Entries supplied:

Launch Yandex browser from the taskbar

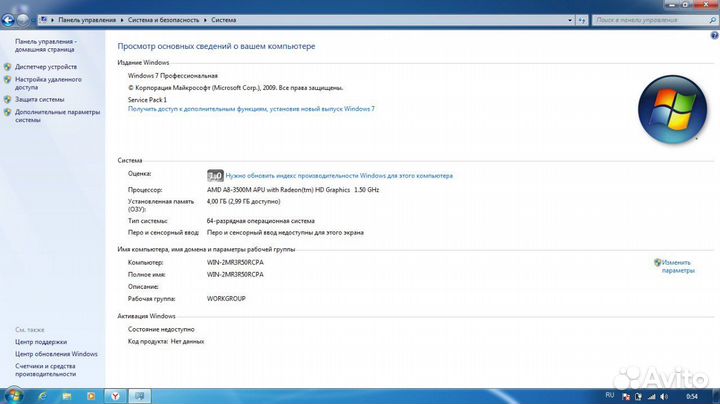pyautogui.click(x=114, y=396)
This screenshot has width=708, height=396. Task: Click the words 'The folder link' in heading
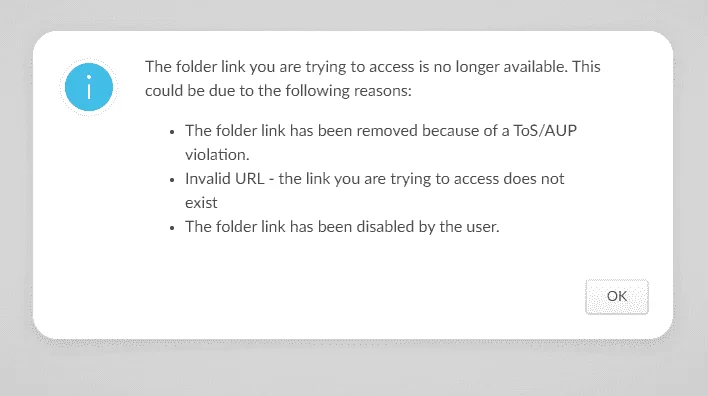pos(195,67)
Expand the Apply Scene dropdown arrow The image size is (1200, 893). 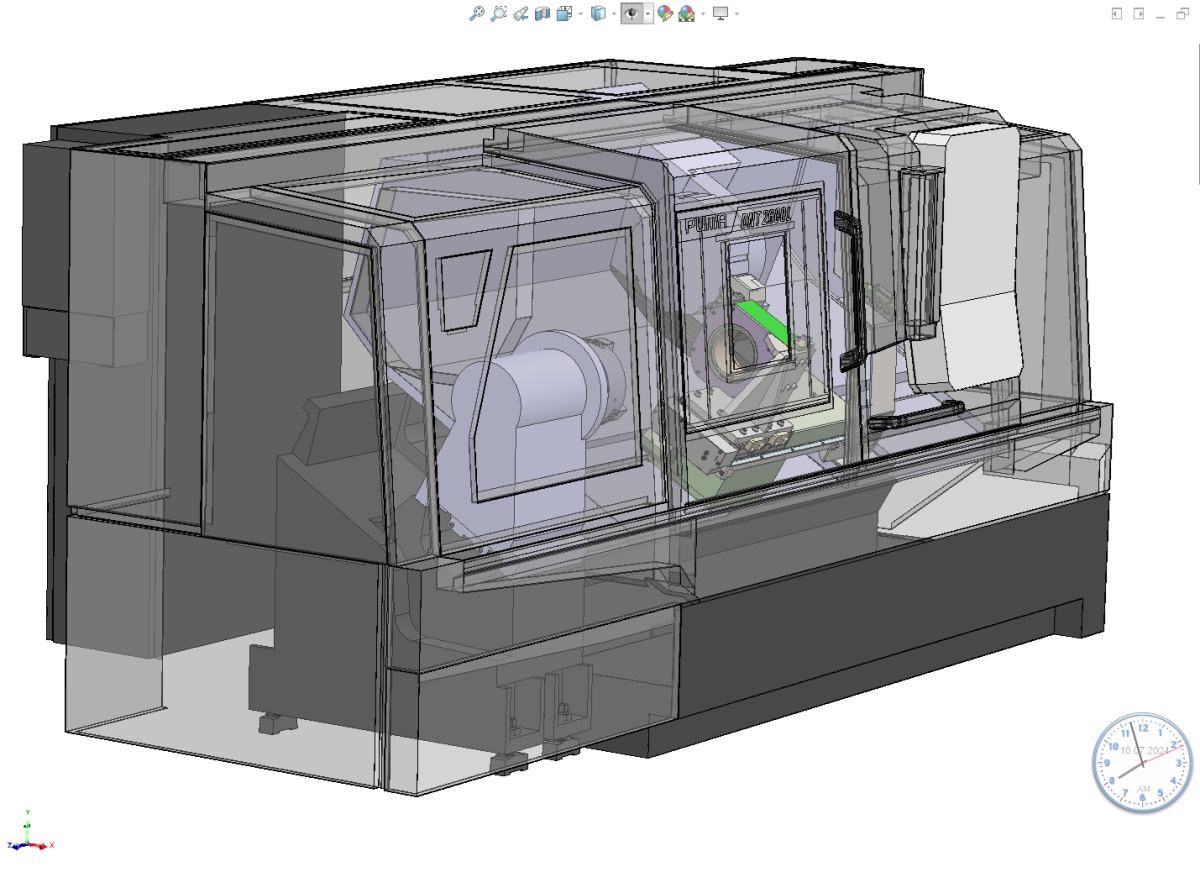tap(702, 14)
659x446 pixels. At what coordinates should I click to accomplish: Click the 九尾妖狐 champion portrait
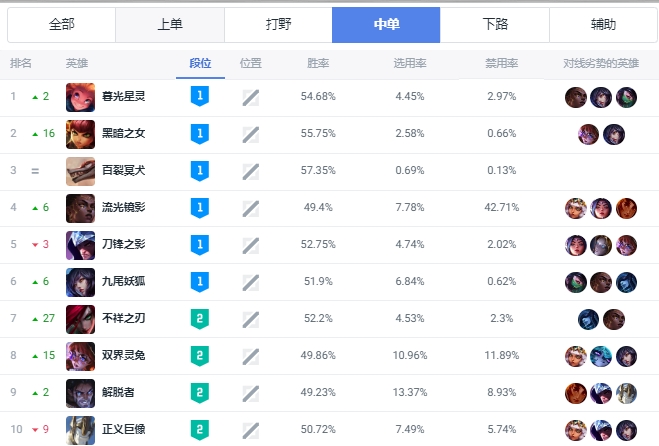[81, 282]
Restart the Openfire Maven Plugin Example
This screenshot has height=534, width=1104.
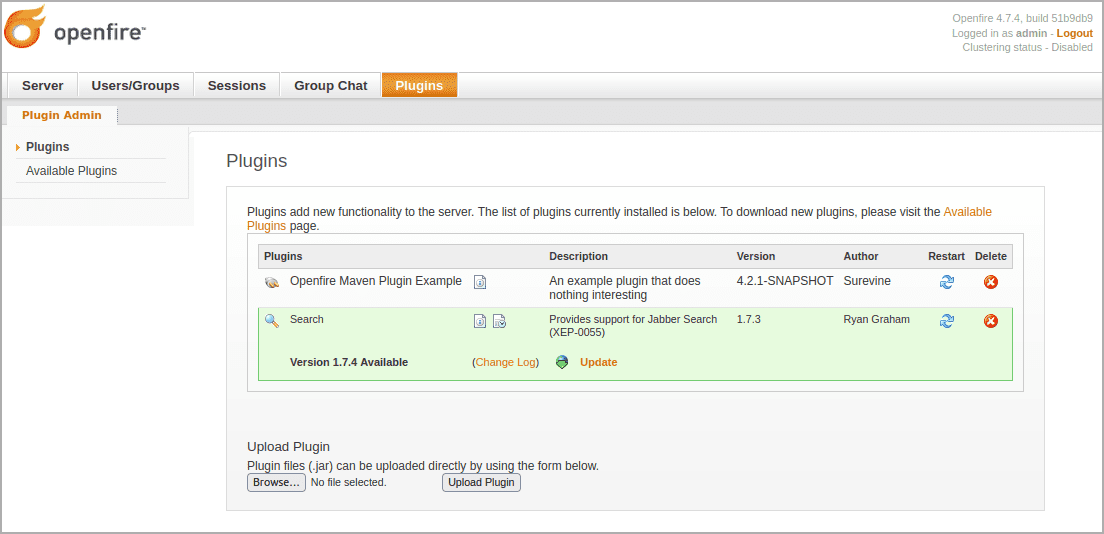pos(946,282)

Task goal: Output the line containing "659x446 pixels. At" and each line after it, through the end of the material, exactly as given. No pictures belong in the output.

Solution to the problem:
659x446 pixels. At what coordinates should I click to accomplish: Click the 九尾妖狐 champion portrait
[81, 282]
Restart the Openfire Maven Plugin Example
This screenshot has height=534, width=1104.
pos(946,282)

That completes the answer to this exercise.